Exercise requirements: An exact reproduction of the records is required, with all pictures omitted.

^^^^^^^^^^^^^^^^

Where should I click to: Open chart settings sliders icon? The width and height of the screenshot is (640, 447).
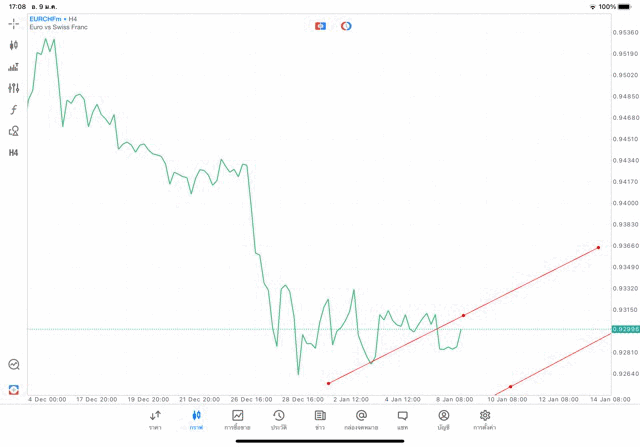coord(14,88)
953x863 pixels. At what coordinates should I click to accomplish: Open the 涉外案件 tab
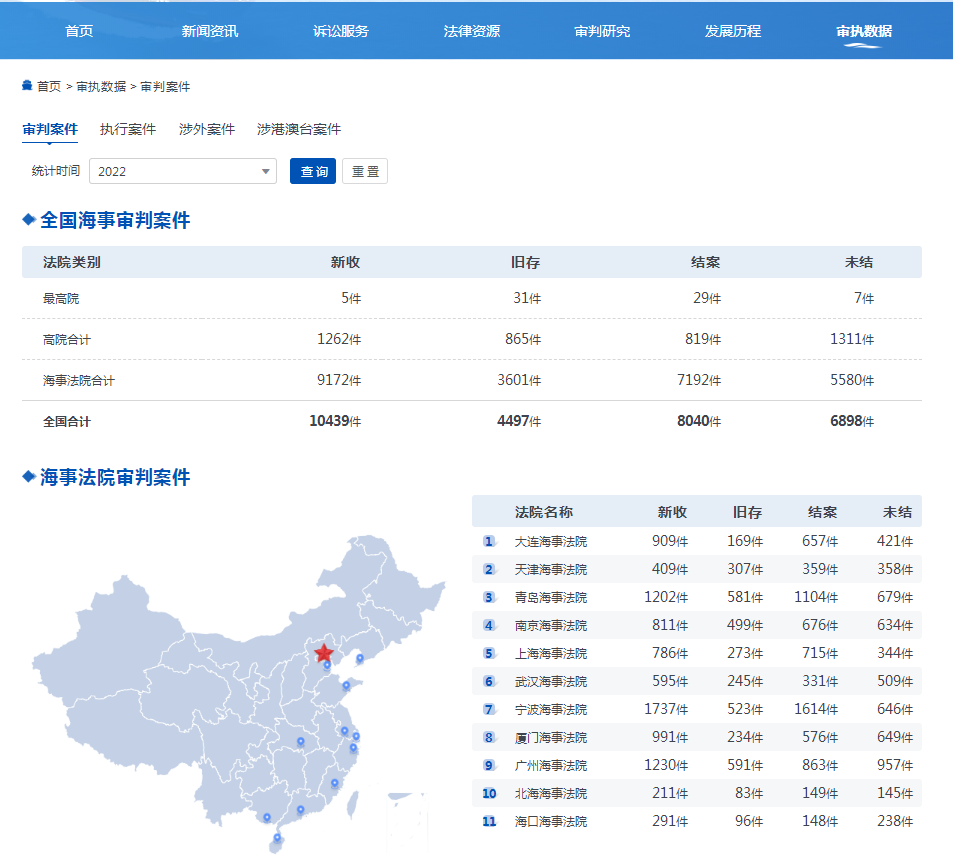[x=207, y=129]
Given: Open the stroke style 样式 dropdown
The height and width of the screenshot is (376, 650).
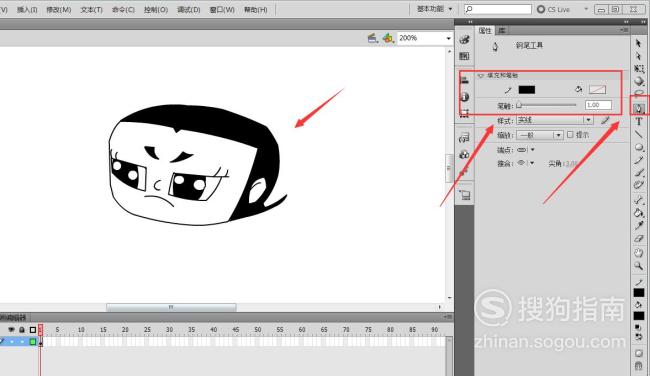Looking at the screenshot, I should pyautogui.click(x=555, y=120).
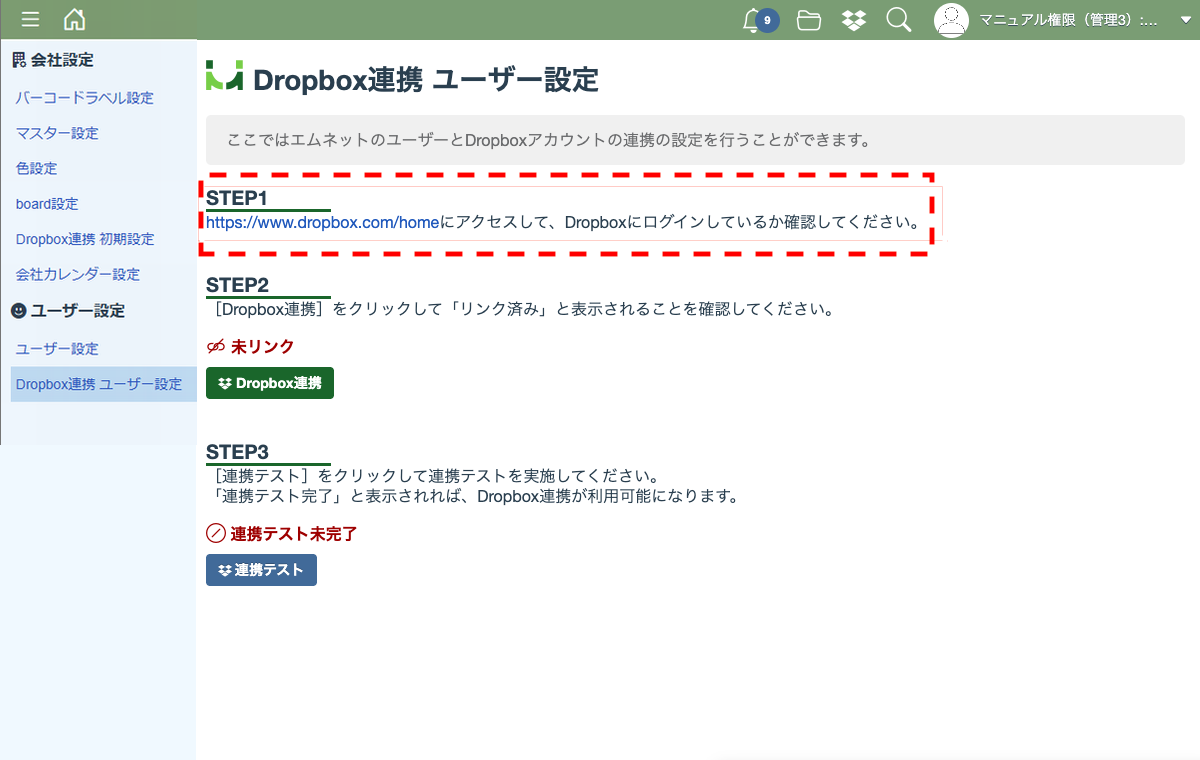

^^^^^^^^^^^^^^^^

Answer below:
Where should I click to: Open chart settings sliders icon? The width and height of the screenshot is (640, 447).
coord(14,88)
953x863 pixels. At what coordinates should I click to accomplish: Open the 涉外案件 tab
[x=207, y=129]
Given: Open the stroke style 样式 dropdown
The height and width of the screenshot is (376, 650).
Looking at the screenshot, I should pyautogui.click(x=555, y=120).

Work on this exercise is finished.